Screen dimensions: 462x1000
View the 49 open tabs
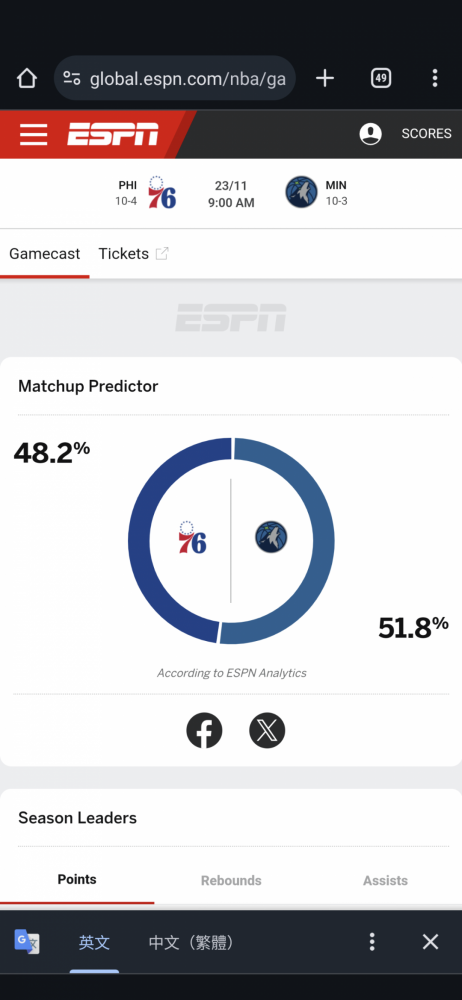click(x=381, y=78)
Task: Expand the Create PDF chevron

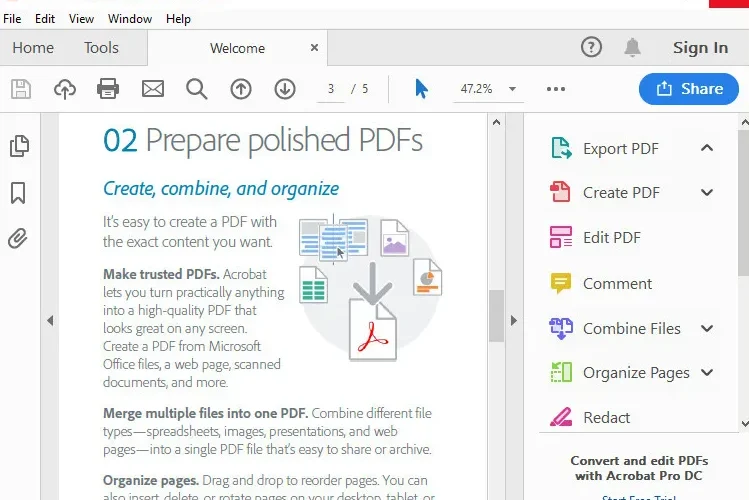Action: click(707, 192)
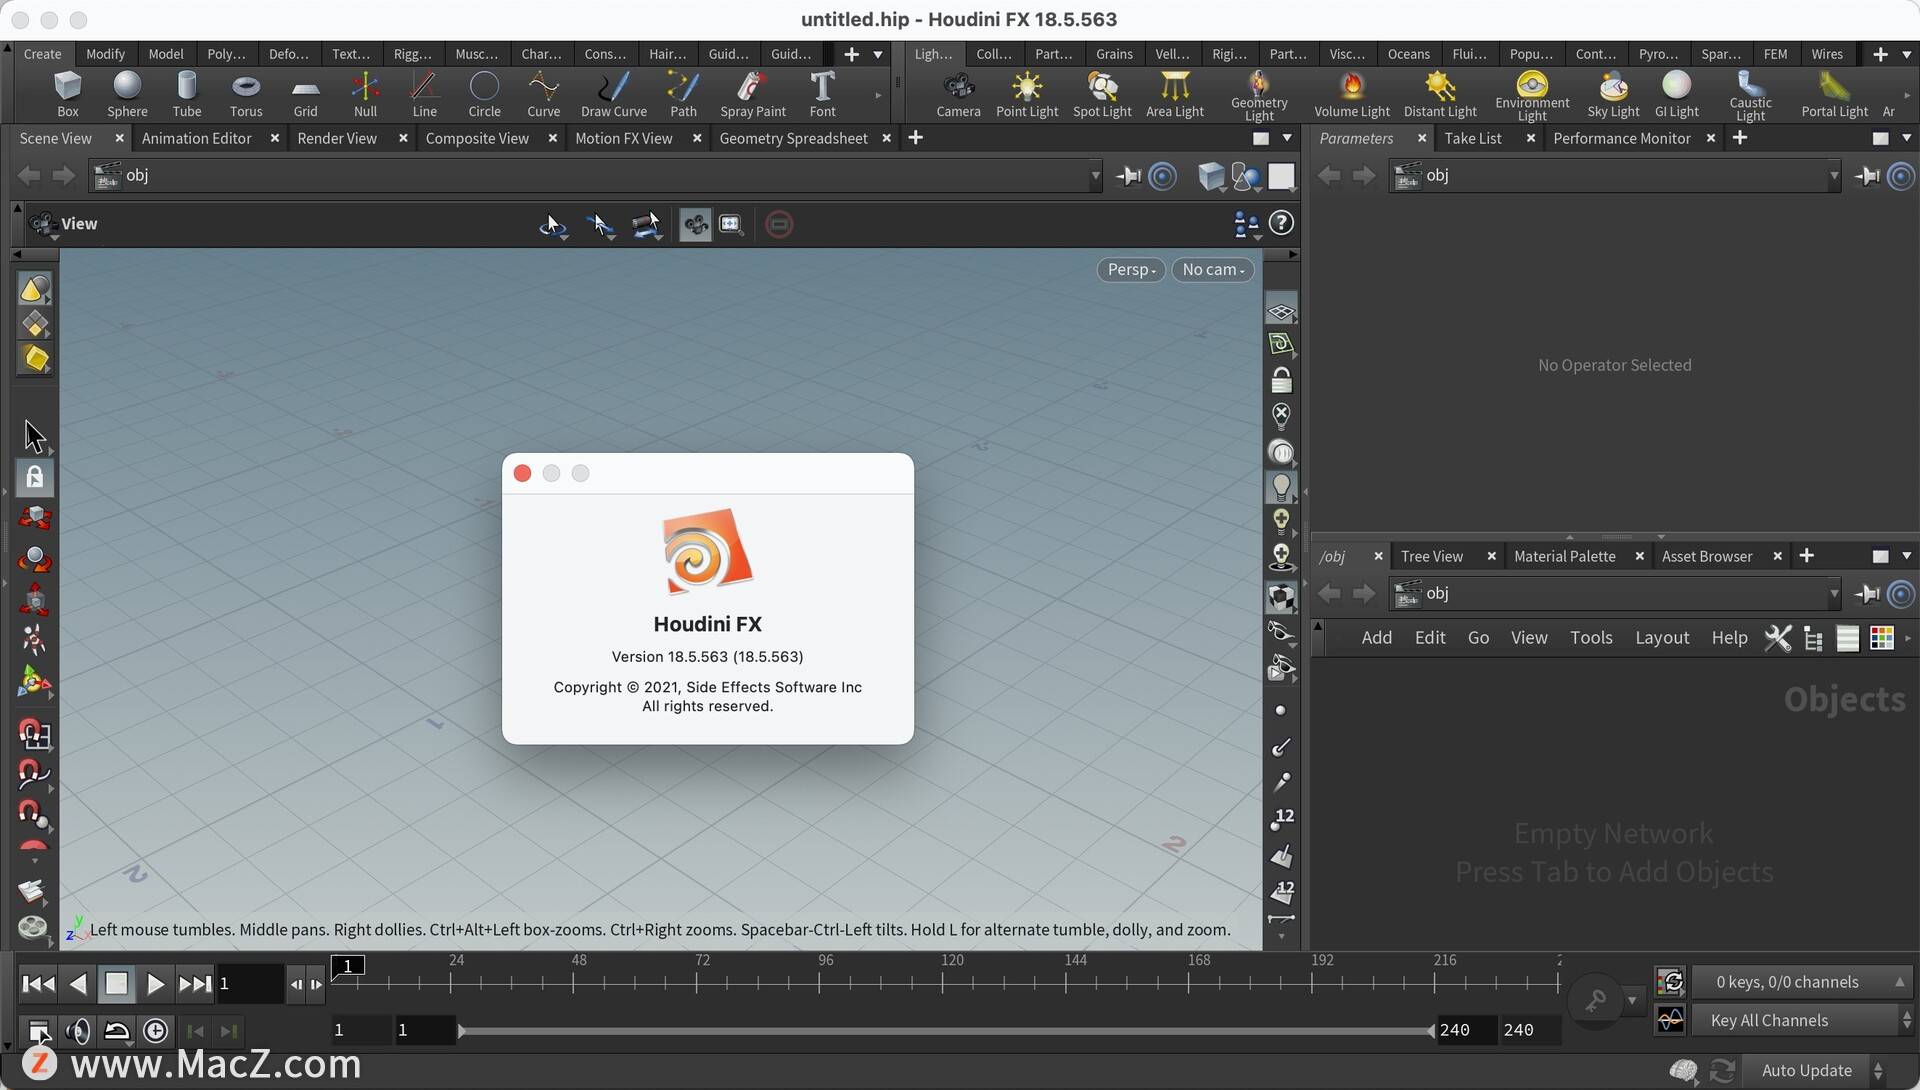
Task: Switch to the Composite View tab
Action: [477, 137]
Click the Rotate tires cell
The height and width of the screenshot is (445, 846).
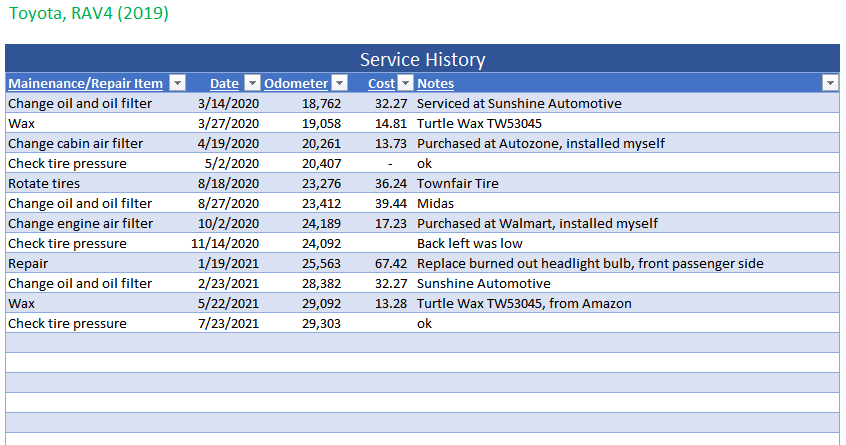(x=44, y=183)
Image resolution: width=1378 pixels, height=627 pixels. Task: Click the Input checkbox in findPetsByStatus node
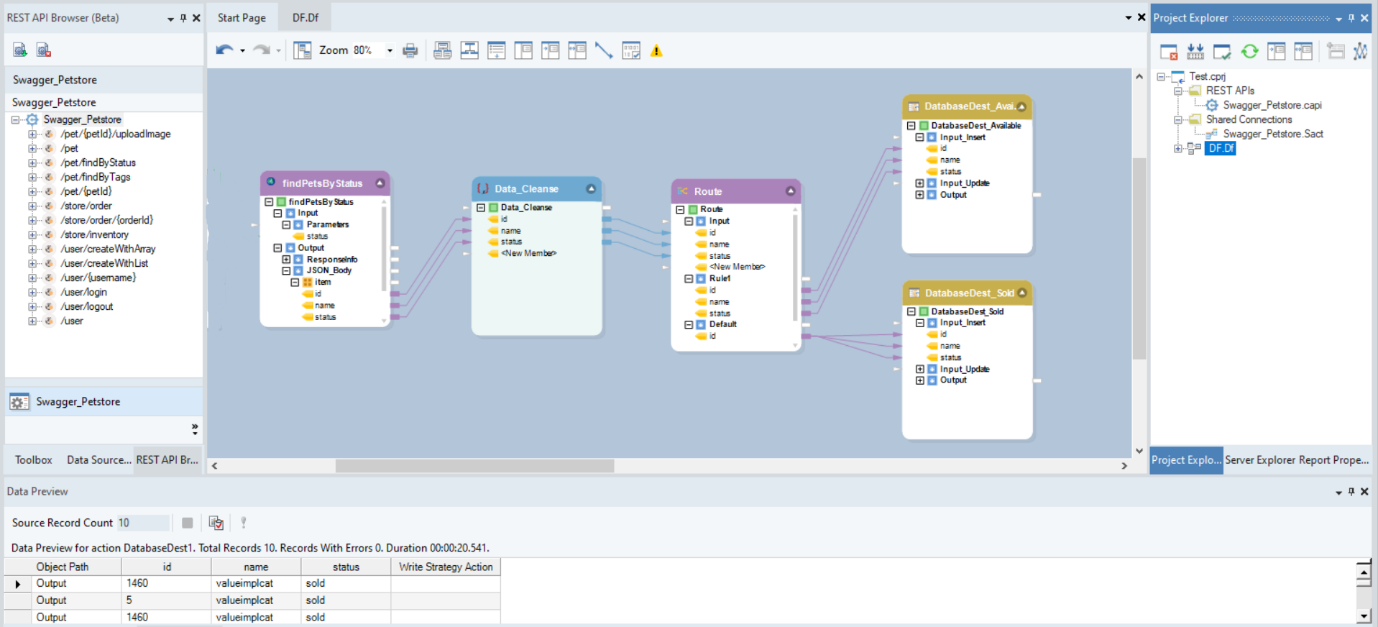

────────────────────

TASK => The records above are to be repeated exactly, apart from their pictures.

PROBLEM SOLUTION =>
Screen dimensions: 462x1000
View the 49 open tabs
click(x=381, y=78)
Task: Expand the Create PDF chevron

Action: click(707, 192)
Task: Switch to the Composite View tab
Action: [477, 137]
Click the Rotate tires cell
The height and width of the screenshot is (445, 846).
(x=44, y=183)
Image resolution: width=1378 pixels, height=627 pixels. Task: Click the Input checkbox in findPetsByStatus node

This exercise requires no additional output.